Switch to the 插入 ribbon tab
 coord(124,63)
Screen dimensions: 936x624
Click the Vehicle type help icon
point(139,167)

========================================

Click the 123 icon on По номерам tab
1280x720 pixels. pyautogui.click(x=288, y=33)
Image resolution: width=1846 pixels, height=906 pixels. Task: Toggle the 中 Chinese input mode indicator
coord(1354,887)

========================================

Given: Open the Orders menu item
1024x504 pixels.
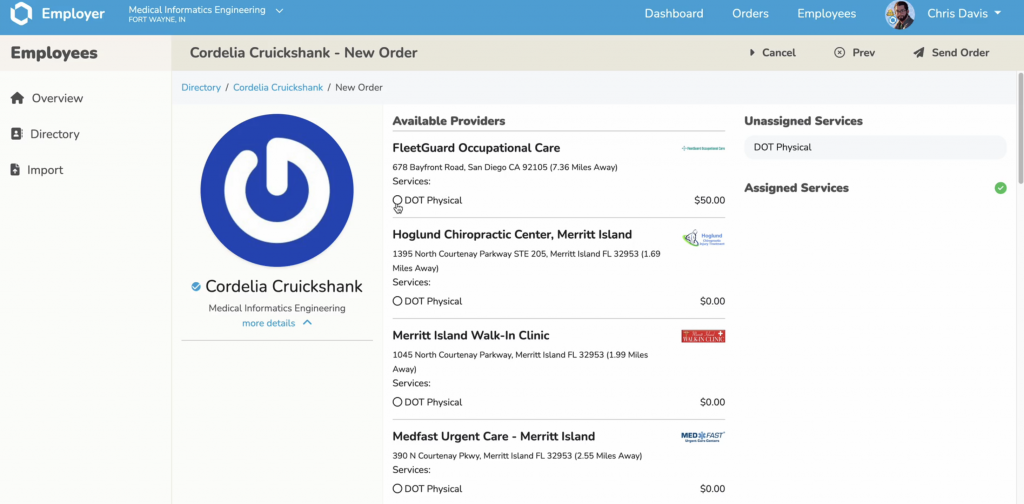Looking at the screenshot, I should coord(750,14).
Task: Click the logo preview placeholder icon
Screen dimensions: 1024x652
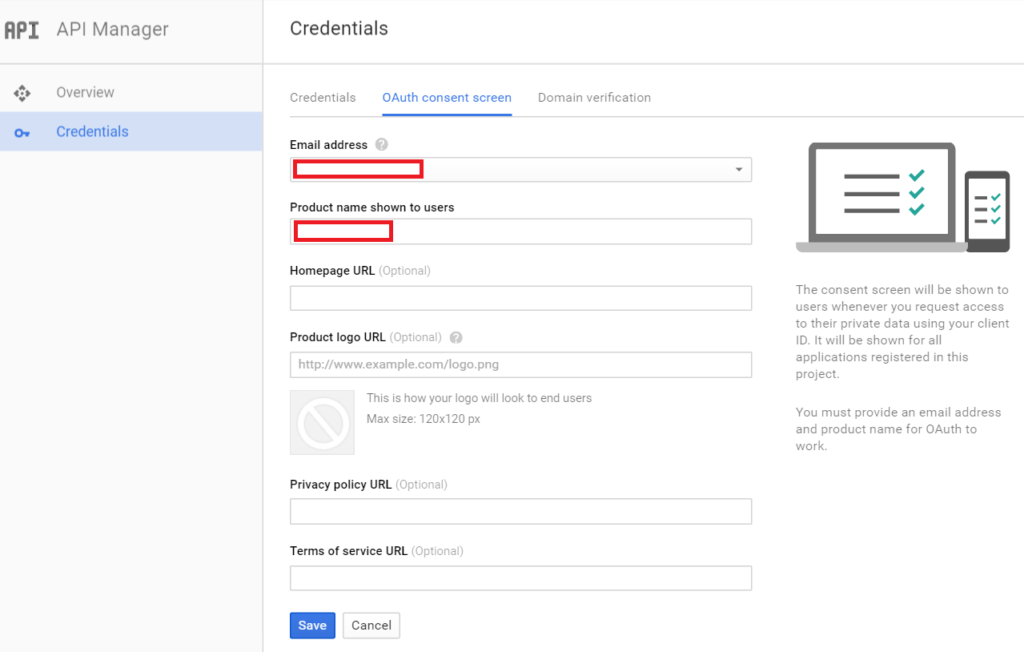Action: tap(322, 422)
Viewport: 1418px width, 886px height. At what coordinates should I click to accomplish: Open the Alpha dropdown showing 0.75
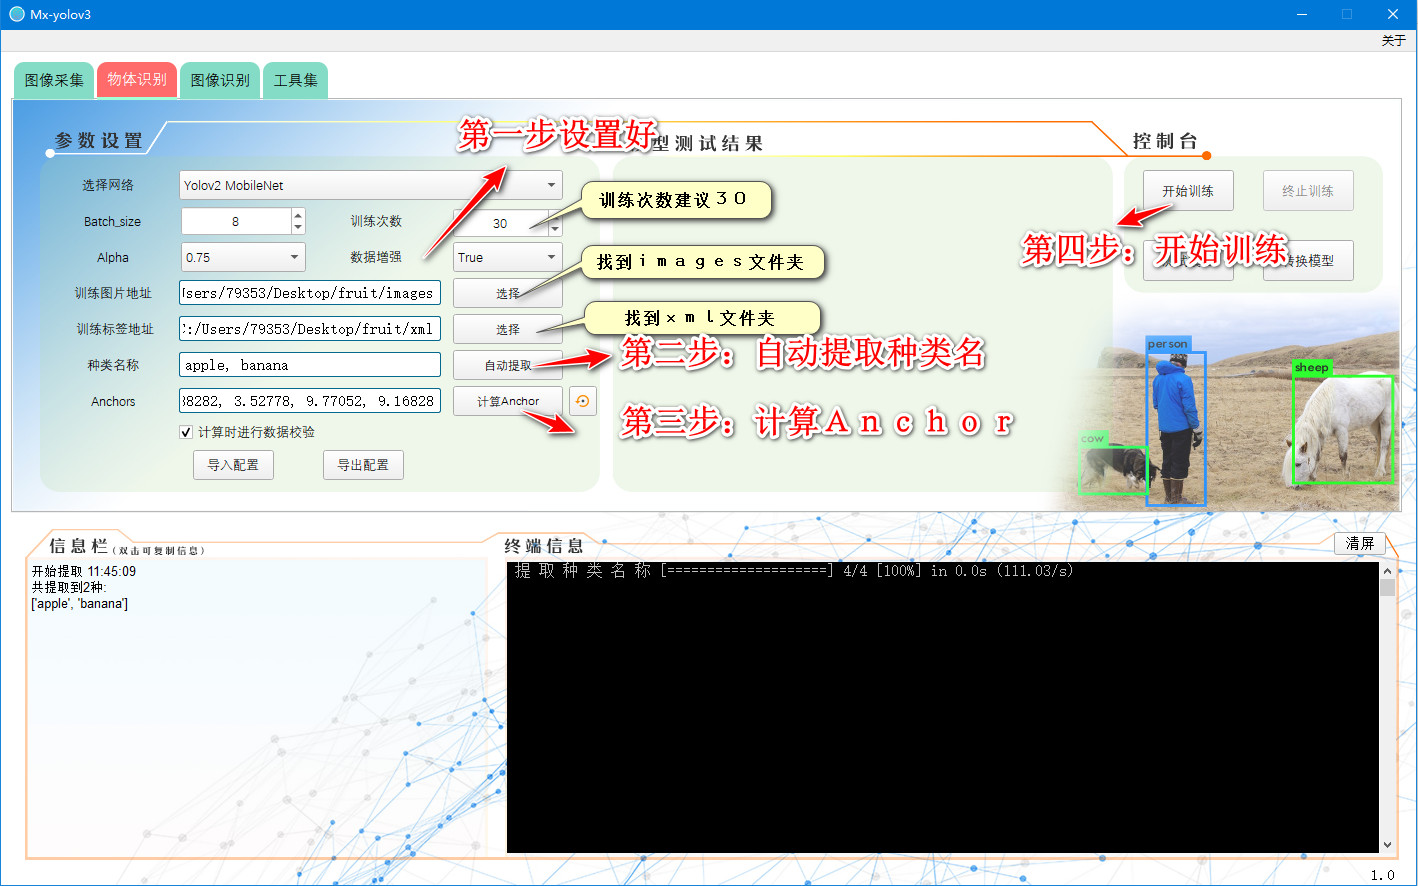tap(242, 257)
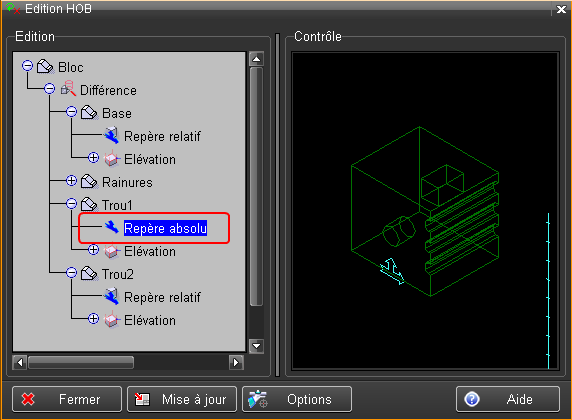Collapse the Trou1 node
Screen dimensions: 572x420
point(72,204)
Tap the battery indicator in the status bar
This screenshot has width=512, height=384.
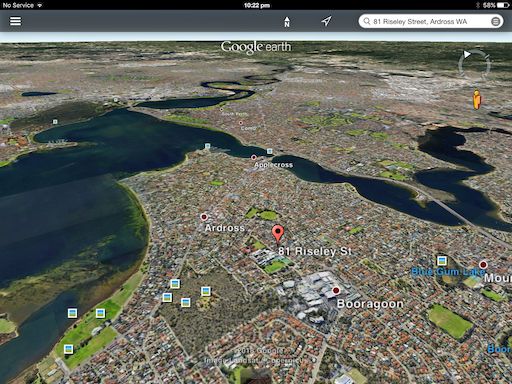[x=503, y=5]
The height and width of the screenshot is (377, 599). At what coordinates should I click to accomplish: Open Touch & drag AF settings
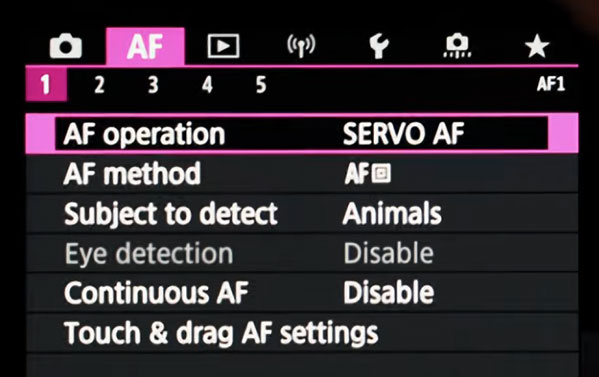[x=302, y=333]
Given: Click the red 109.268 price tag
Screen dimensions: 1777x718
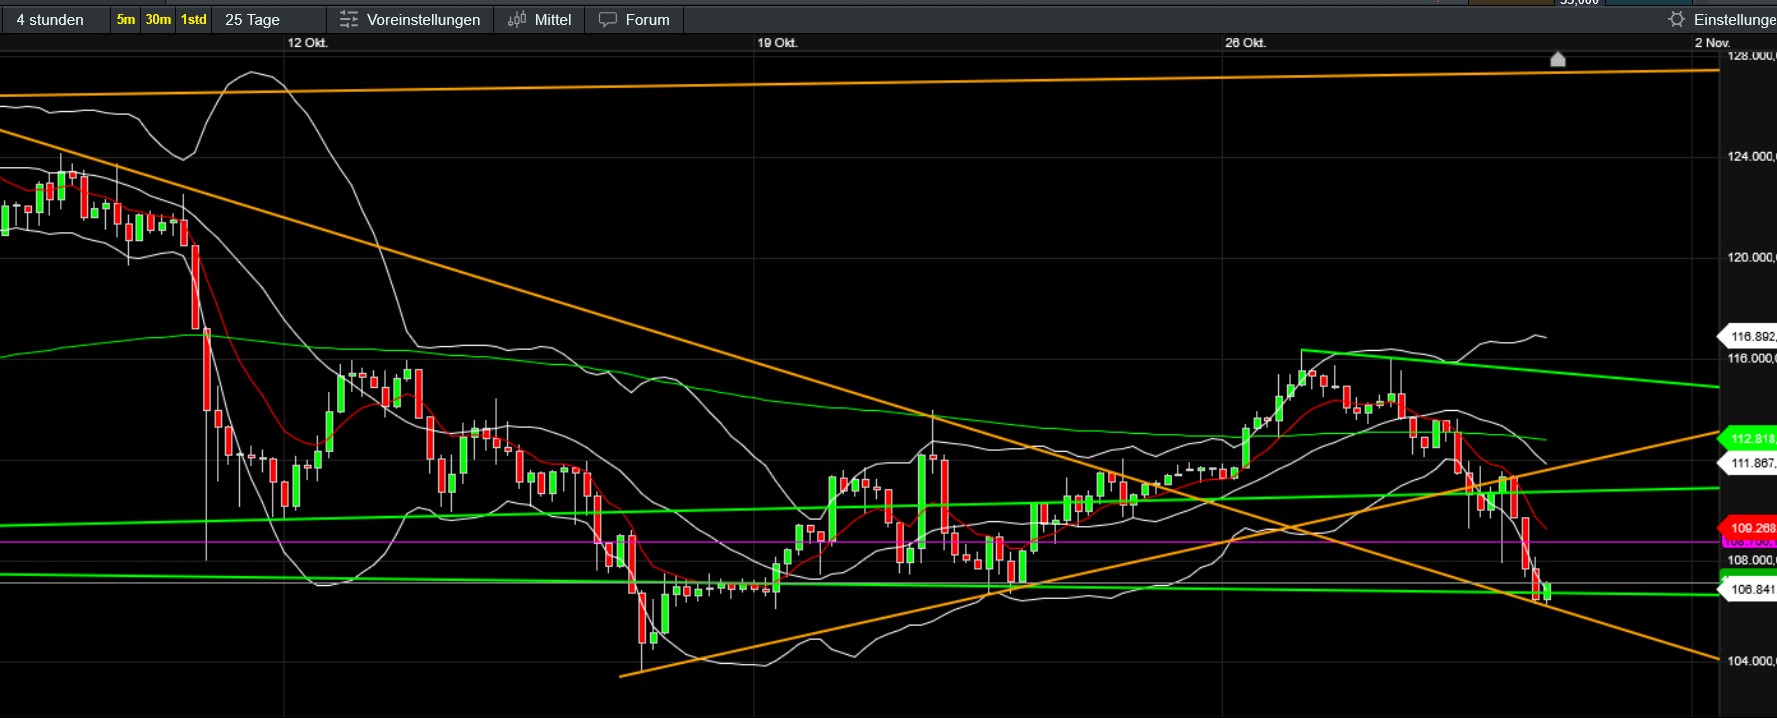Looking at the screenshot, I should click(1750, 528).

========================================

## Your assignment
Scan the records above for the word "Given" and return every line where it occurs.

## Task output
Given: Open the Orders menu item
Given: Click the red 109.268 price tag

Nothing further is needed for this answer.